New York Daily News
Both supporters and opponents of the Living Wage bill cited Bronx construction projects and rehashed Boogie Down development fights during a standing-room-only hearing last Thursday at City Hall.
Bloomberg administration officials called the bill a "job killer," claiming wage demands doomed the redevelopment of the still-vacant Kingsbridge Armory.
Administration staffer Tokumbo Shobowale called Kingsbridge a "painful episode" that resulted in "zero jobs," and said the bill would scare away developers.
But Borough President Ruben Diaz Jr. championed the bill, arguing the Bronx's new Gateway Center shopping mall failed to create good jobs, despite receiving city financing.
"When billionaire developers beg for taxpayer handouts...they must do better by the people they hire," he said.
The bill would set wages at $10, or $11.50 an hour without benefits, for new projects with significant city financing.
Hizzoner's team said it would cost the city more than 33,000 jobs over 20 years, mostly in the outer boroughs, citing a study released last week.
Showbowale claimed a living wage mandate would threaten the Hunts Point market, and a retail and office complex planned for the Hub shopping district.
But most produce market workers - union members making more than $11.50 an hour - would not be affected.

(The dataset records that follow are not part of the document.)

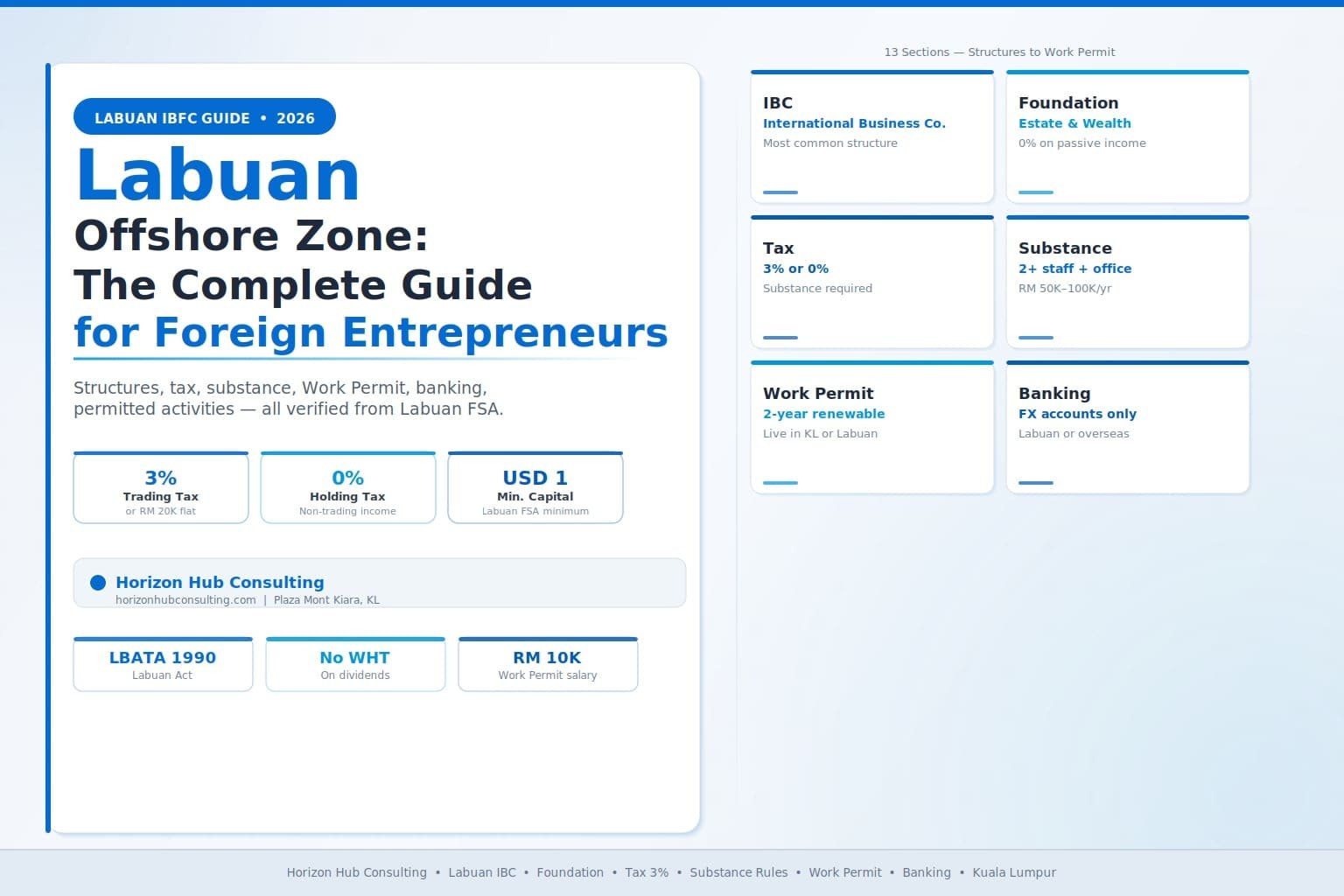1344x896 pixels.
Task: Click the progress bar under the IBC card
Action: pos(780,192)
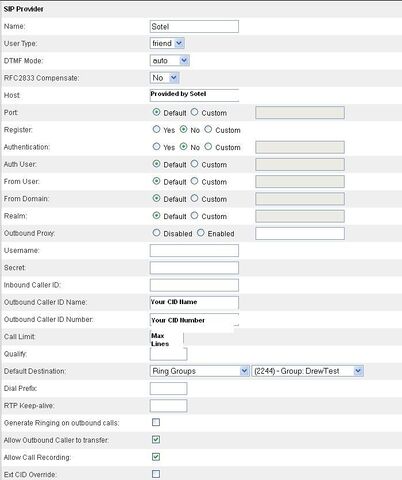Image resolution: width=402 pixels, height=480 pixels.
Task: Select Enabled radio for Outbound Proxy
Action: tap(200, 233)
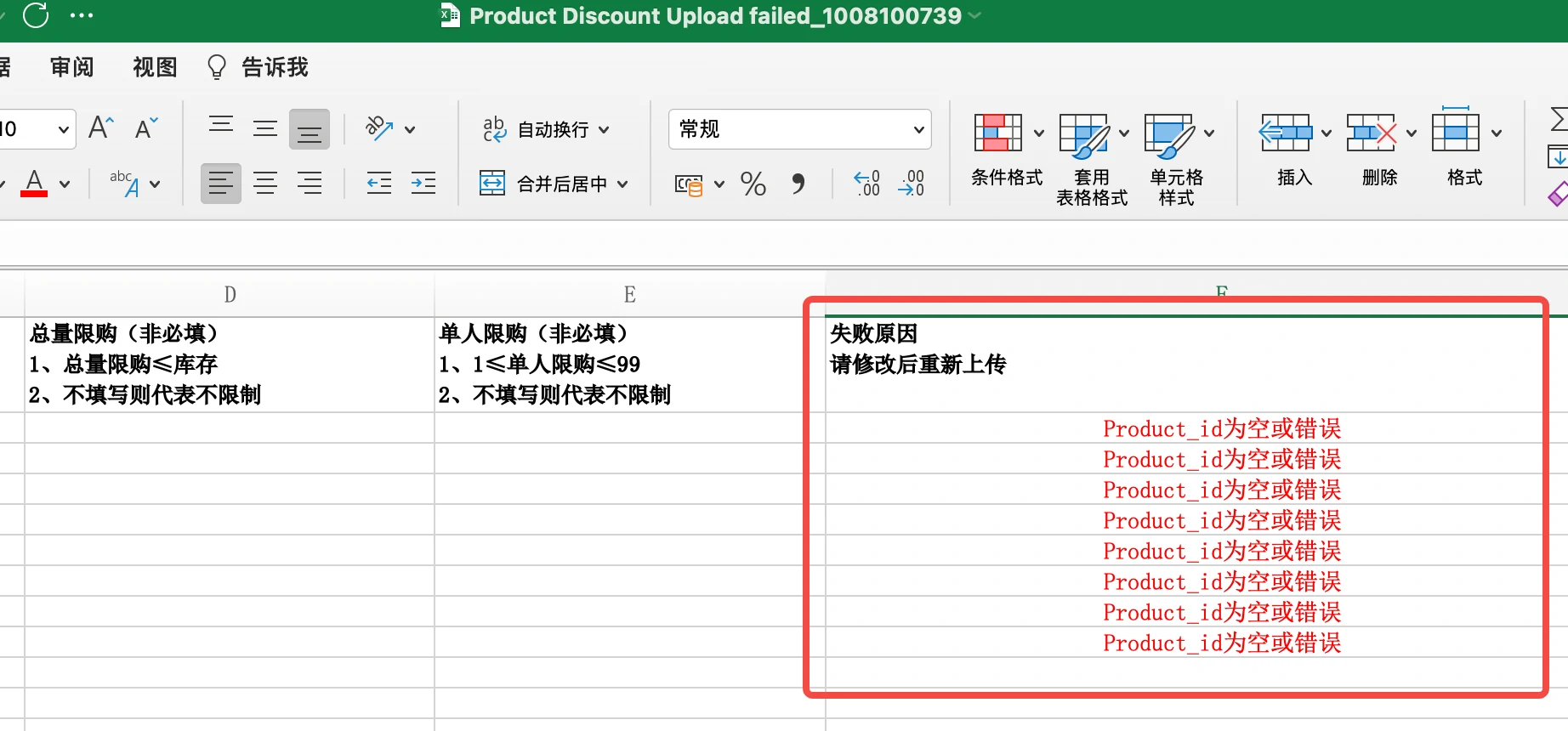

The cooperative that runs the market - which has been griping for years that its facility is outdated - declined to comment, citing ongoing negotiations with City Hall.
Triangle Equities, the developer of the Hub complex, didn't return a request for comment.
The study commissioned by the Bloomberg administration focused on the negative impacts of living wage laws elsewhere and questioned the legality of the bill.
But Councilman Oliver Koppell (D-Riverdale), sponsor of the bill, blasted the report as "misleading," while a former Los Angeles official said living wage requirements have reduced poverty there.
The bill has 30 Council backers, but only Council Speaker Christine Quinn can put it to a vote, and she is undecided. Councilman James Vacca (D-East Bronx) is the only member of the Bronx delegation yet to sign on.
Koppell said some projects could still be exempted from the bill; nonprofit housing and small businesses are already excused.
At a raucous rally outside City Hall before the hearing, Linda Archer, 58, of the Bronx, said the minimum wage is not enough.
"The mayor's argument is a lot of bull," said Archer, who works at a McDonald's in a Times Square building developed with city financing.